Janet Downie, CEO of RoslinCT, told BioPharma-Reporter that "with the support of GHO Capital, the company will quickly move to the second stage of expansion which will include doubling of the manufacturing space focusing on new technologies for cell and gene therapies."
While the CDMO will be increasing its global reach from its base in Edinburgh, she said the ultimate vision is to expand its manufacturing footprint globally, including have a US production facility.
In May last year, we reported that the Edinburgh-based CDMO had been confirmed as a national training center, as part of the UK’s Department for Business, Energy and Industrial Strategy (BEIS) sponsored Advanced Therapies Skills Training Network (ATSTN) initiative.
That network was established to develop state-of-the-art vaccine and advanced therapy manufacturing training capabilities online and across the UK.
The RoslinCT led training program is aimed at delivering practical and classroom courses at its facility in Edinburgh.
The week-long courses cover topics such as gowning and cleanroom behavior, environmental monitoring and control, aseptic cell processing, and analytical techniques.
BSL-2 product handling
In other UK market developments, Symbiosis Pharmaceutical Services, a contract manufacturing organization (CMO) specializing in sterile manufacture of vaccines, pharmaceuticals and biopharmaceuticals, has announced an expansion of its capabilities to handle novel and emerging treatments, such as viral based gene- and oncolytic-therapies.

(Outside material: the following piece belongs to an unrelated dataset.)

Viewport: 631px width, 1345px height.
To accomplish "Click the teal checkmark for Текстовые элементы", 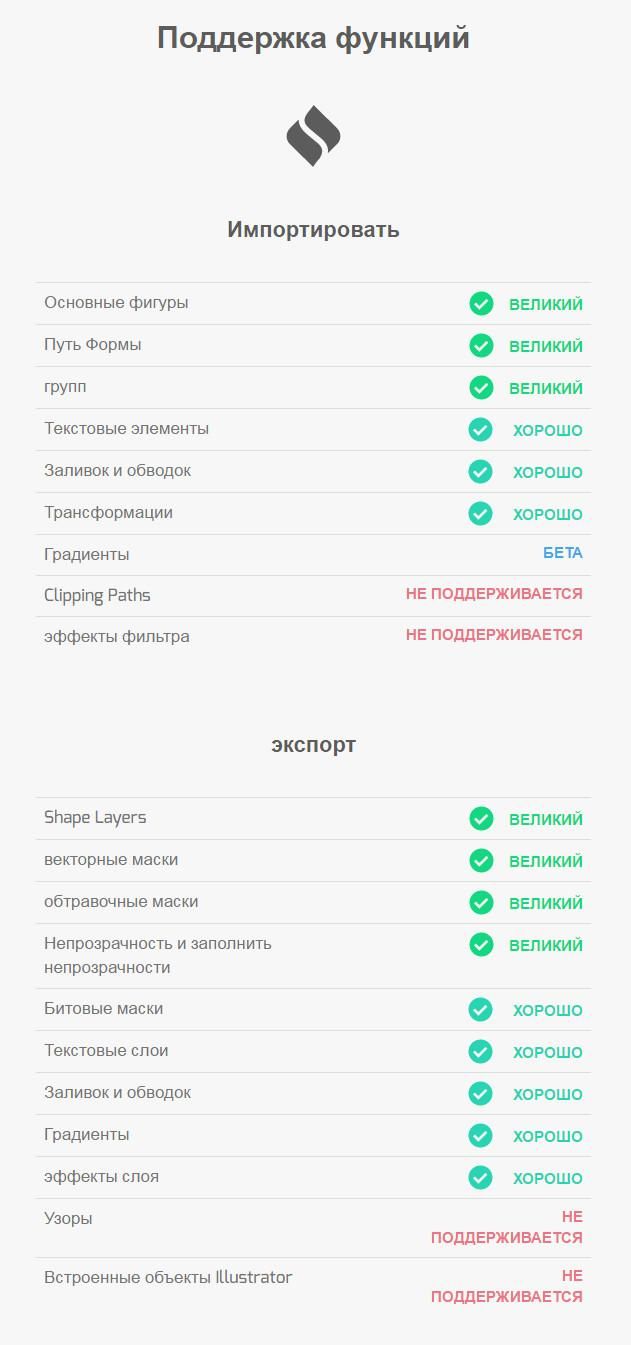I will (x=481, y=429).
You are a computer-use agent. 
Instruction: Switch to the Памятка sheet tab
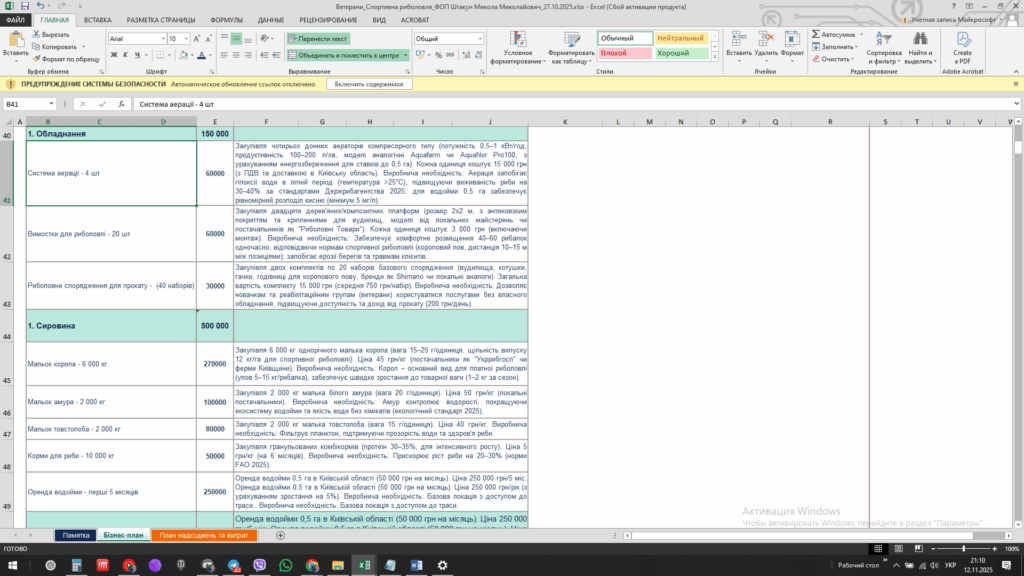click(76, 535)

Headquartered in Stirling, Symbiosis said it has completed a physical and regulatory upgrade to its existing manufacturing suites to enable the safe manufacture of biopharmaceutical products that require biosafety level 2 (BSL-2) handling.
This, it said, would allow the CMO to meet the needs of the rapidly expanding viral vector cell and gene therapy market and allow for greater flexibility in the way existing and novel products can be handled.
The company told us that any ATMPs that use a replication competent virus are classed as BSL-2, the most common of these today are oncolytic viruses. "Non-replicative viruses which have a toxic payload may also be classified as BSL-2, depending on the risk assessment."
John McCormick, COO of Symbiosis, reckons that by adding new capabilities, such as BSL-2, the CMO is "much better placed" to meet the increasingly complex demands of the emerging therapies market. "A high proportion of these viral therapies target small patient populations, and thus require a much smaller scale production volume than traditional CMOs can offer.”